@still_vicious said:
@Byshop: wait, did you read the same thing I did?
"Researchers at Simon Fraser University found that bullies at school were the least likely to be depressed, got more sex, and had the highest self-esteem in their group.
Pupils bully each other simply to get ahead – so being a bully is a measure of social success, the researchers suggest.
A separate Brock University study suggested that bullies also tend to be more sexually successful than their victims."
Yes... but realizing that the column you linked obviously wasn't the whole story I looked for the study itself (which the column didn't even bother to name). The name of the study is "Survival of the Fittest and the Sexiest: Evolutionary Origins of Adolescent Bullying" and it was published in the "Journal of Interpersonal Violence". You can't read the full text without a paid Sage Publishing account, but the SFU paper published an article on the study that goes into a lot more detail than the little blurb in the column you linked.
Yes, the study says that bullies are more socially successful and the other study says they are more sexually successful. I don't know about you, but I didn't need a college funded research project to tell me that the kids who beat up other kids are more popular and get laid more than the kids who got beat up.

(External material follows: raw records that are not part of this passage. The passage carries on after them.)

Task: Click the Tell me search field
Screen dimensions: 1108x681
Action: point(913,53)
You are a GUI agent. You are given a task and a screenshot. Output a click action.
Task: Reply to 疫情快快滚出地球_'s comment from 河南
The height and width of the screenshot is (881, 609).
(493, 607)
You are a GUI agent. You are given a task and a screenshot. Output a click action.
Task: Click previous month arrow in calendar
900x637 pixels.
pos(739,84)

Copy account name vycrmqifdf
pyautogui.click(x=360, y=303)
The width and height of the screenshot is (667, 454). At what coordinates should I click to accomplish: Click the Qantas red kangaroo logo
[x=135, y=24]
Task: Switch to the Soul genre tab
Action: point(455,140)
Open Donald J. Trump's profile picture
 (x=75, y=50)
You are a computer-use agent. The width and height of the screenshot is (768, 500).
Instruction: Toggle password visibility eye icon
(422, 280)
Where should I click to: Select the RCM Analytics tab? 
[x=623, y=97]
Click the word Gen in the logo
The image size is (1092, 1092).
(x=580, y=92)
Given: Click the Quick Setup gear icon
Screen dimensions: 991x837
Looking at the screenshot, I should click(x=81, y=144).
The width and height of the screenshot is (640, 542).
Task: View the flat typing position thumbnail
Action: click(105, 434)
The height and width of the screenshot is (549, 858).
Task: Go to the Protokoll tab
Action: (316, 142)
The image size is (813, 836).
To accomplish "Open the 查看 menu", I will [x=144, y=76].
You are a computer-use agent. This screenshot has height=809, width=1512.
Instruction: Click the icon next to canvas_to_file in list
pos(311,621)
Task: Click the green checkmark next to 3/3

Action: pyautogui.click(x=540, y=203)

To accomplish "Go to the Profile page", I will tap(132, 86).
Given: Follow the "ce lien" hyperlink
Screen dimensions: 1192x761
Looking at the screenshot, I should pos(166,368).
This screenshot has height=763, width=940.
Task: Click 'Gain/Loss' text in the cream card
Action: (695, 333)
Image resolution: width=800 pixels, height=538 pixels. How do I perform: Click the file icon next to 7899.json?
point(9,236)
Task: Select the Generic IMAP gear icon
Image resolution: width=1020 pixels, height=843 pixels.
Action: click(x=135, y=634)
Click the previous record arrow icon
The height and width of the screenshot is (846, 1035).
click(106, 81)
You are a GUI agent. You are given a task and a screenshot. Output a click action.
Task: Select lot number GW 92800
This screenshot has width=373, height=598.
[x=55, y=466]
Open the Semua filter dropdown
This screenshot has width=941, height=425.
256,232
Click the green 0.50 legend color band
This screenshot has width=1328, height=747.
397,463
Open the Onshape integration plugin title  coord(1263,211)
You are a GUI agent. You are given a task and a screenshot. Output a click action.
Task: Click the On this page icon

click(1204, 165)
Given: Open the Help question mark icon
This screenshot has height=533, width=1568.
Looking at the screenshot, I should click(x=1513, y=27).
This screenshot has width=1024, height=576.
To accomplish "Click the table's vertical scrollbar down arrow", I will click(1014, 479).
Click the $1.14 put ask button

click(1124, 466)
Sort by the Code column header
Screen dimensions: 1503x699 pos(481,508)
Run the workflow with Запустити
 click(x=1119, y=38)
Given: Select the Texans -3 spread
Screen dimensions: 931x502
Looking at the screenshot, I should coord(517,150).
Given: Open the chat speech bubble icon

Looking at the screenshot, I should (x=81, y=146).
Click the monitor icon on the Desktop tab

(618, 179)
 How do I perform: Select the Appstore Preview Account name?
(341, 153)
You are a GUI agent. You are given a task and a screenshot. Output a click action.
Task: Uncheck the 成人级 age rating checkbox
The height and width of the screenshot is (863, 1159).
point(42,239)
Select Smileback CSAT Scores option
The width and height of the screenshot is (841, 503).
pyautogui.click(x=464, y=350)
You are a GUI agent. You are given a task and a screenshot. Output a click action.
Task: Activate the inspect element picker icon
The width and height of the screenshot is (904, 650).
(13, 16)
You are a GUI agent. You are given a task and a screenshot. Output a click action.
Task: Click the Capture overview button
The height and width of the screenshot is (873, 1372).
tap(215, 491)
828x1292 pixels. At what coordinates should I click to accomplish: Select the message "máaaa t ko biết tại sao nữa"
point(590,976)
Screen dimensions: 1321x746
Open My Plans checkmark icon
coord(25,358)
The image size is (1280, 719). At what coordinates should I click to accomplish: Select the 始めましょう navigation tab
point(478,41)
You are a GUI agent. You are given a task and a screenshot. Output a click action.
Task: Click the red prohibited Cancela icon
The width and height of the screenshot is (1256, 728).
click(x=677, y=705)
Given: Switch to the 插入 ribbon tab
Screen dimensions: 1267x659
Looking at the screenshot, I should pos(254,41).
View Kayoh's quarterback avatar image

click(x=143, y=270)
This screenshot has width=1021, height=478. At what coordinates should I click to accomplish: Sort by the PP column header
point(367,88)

The other stuff you said about them being generally more successful in life and making more money isn't mentioned anywhere in the column or the SFU article. That's just an inference you made based on a second hand blurb by a columnist on Metro. The study was done on 133 Vancouver kids in 2015. With the exception of which of those kids were seniors last year, the kids in that study are -still- high school students so it's a bit early to say how successful they are in life in general and ignores a ton of other factors like academic prowess that factor heavily into the kind of college or career you can get into after high school.
https://www.sfu.ca/criminology/newsandevents/criminology-news/sfu-study-finds-biological-explanation-for-youth-bullying.html
From the article:
"A study from SFU researchers provides new evidence for why the widespread problem of bullying continues to persist. The study finds that youth bullying may be derived from evolutionary development, providing implications for approaching anti-bullying strategies in schools.
Supporters of evolutionary process theory (EPT) argue that there is a biological explanation for bullying – it may be an adaptive behavior that provides individuals with higher status. The results of this study show that bullies do gain specific benefits from their aggression.
“The results do not, by any means, suggest that bullying is ‘ok’ because it may have genetic explanations. Research consistently demonstrates negative implications of bullying in both the short- and long-term, and it should not be acceptable in our schools,” says SFU criminologist Jennifer Wong, lead researcher on the study. “However, this information is useful because it provides us with new options for addressing bullying behaviour.”"
"“We advocate re-directing bullying tendencies to more productive and constructive channels, including supervised competitive activities. This would allow youths to demonstrate their prowess and establish rank in a safer environment without victims,” says Wong."